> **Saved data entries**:
┌──
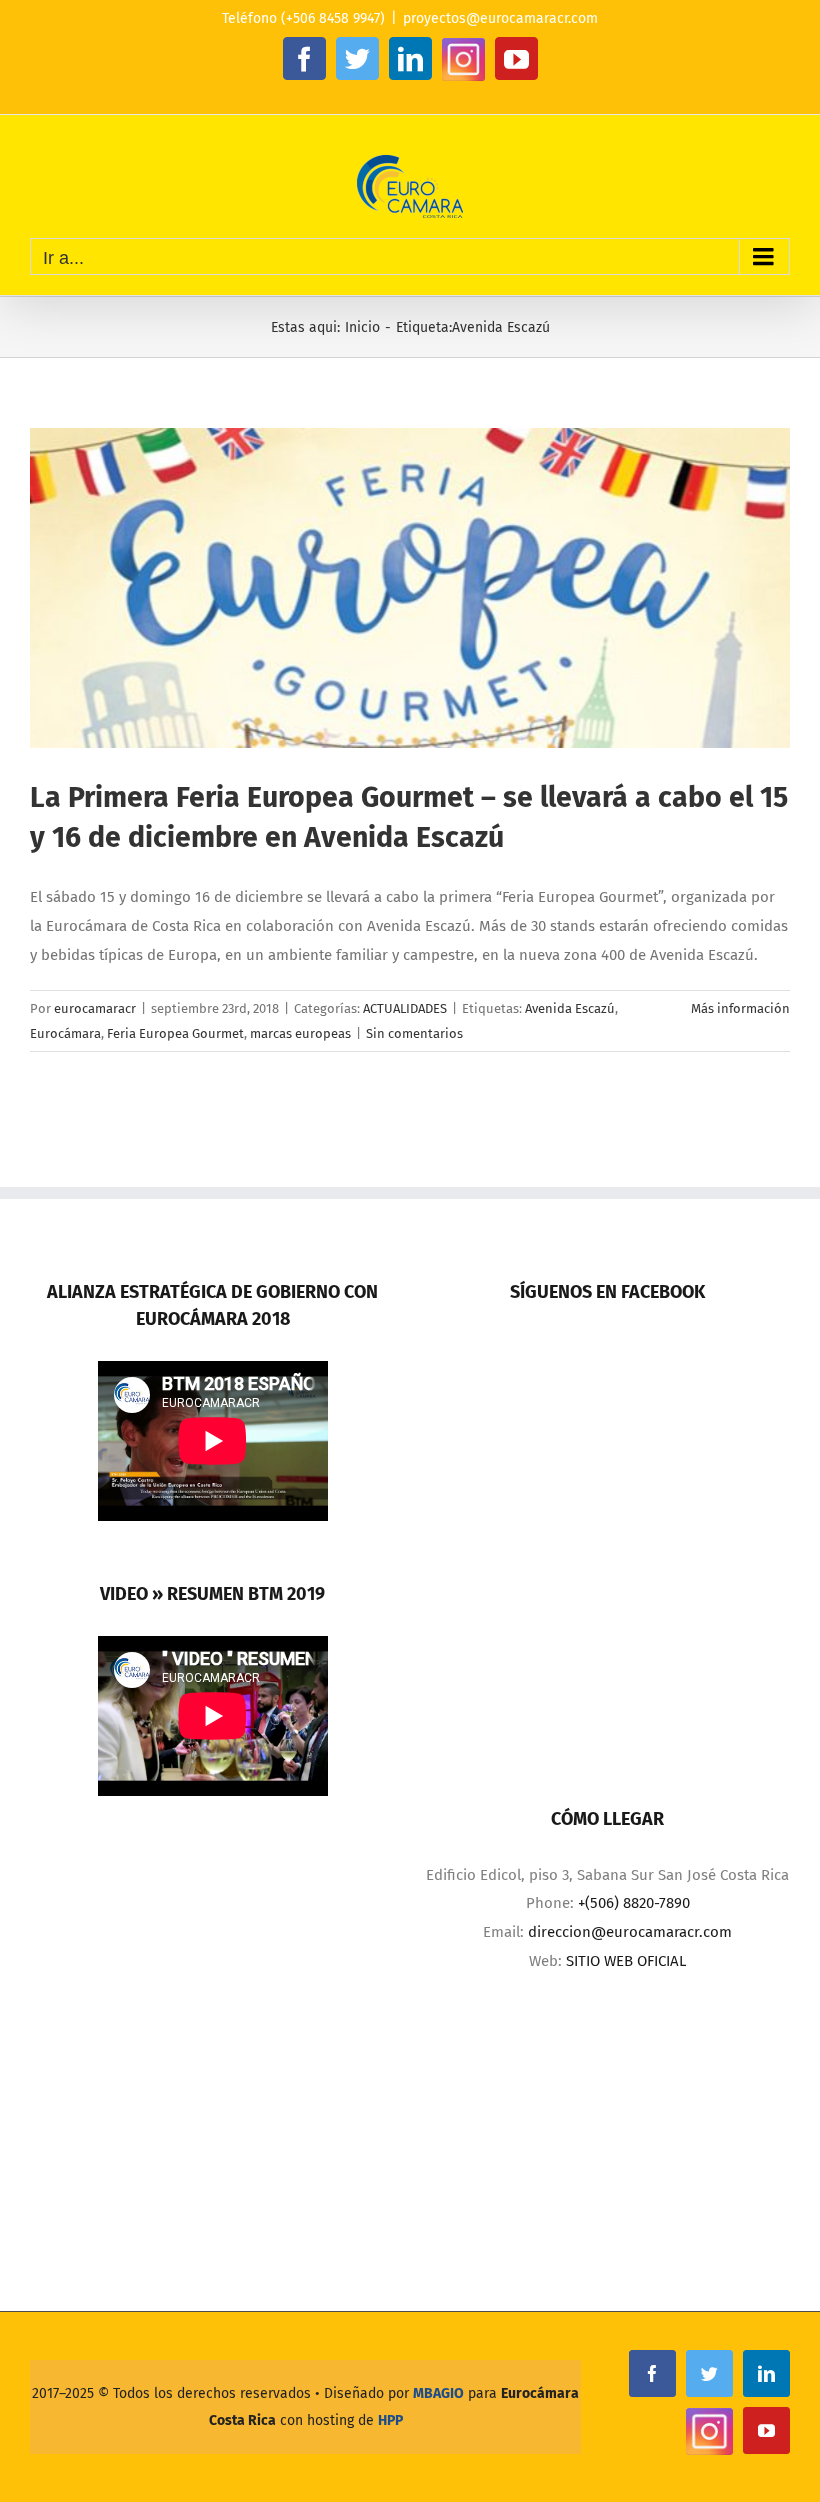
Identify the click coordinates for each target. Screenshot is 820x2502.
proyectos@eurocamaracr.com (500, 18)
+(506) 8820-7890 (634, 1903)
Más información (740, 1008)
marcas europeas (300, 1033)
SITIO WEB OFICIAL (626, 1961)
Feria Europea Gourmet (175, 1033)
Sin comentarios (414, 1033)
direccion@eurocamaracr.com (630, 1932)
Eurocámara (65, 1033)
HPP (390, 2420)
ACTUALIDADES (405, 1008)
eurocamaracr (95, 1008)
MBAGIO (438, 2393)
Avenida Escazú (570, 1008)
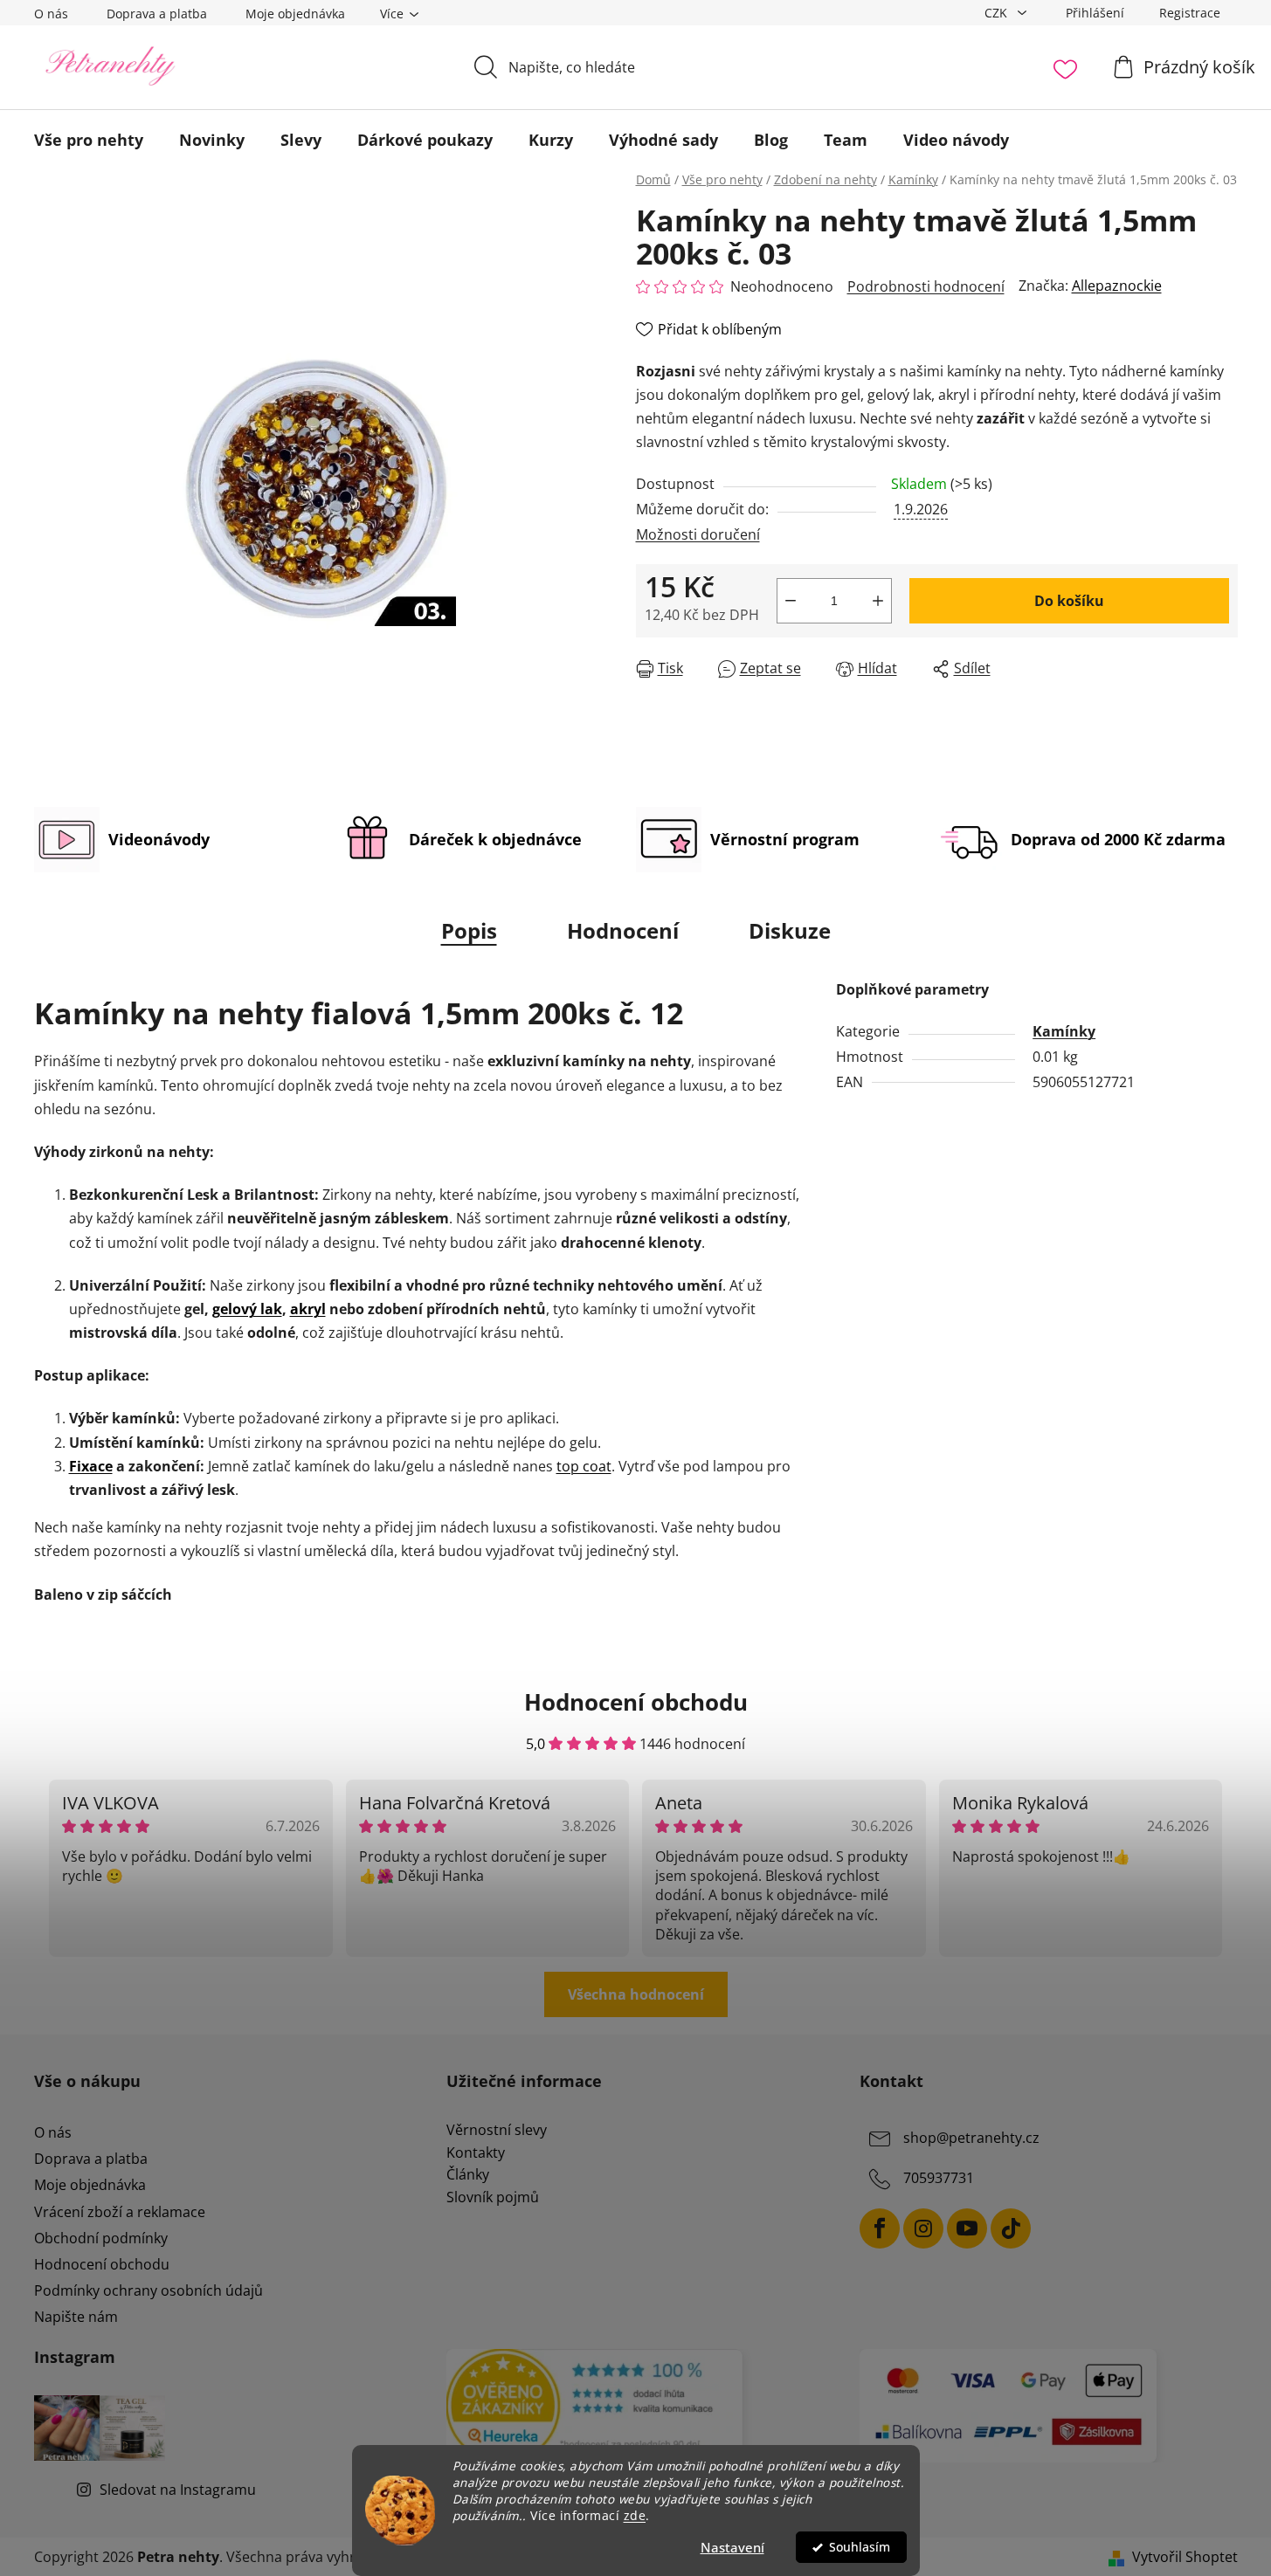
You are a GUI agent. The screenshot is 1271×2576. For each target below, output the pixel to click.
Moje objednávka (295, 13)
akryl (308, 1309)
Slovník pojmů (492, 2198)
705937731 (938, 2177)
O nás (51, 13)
└──
> **Exercise brief**:
Leave out the pictures, and retype exactly the lines from the one containing "HPP (390, 2420)" through the last line of the data above, no more and no less.

> **Answer for this exercise**:
HPP (390, 2420)
ACTUALIDADES (405, 1008)
eurocamaracr (95, 1008)
MBAGIO (438, 2393)
Avenida Escazú (570, 1008)
You are a GUI agent. The screenshot is 1271×2576. For each target below, output the pixel to click.
Moje objednávka (295, 13)
akryl (308, 1309)
Slovník pojmů (492, 2198)
705937731 (938, 2177)
O nás (51, 13)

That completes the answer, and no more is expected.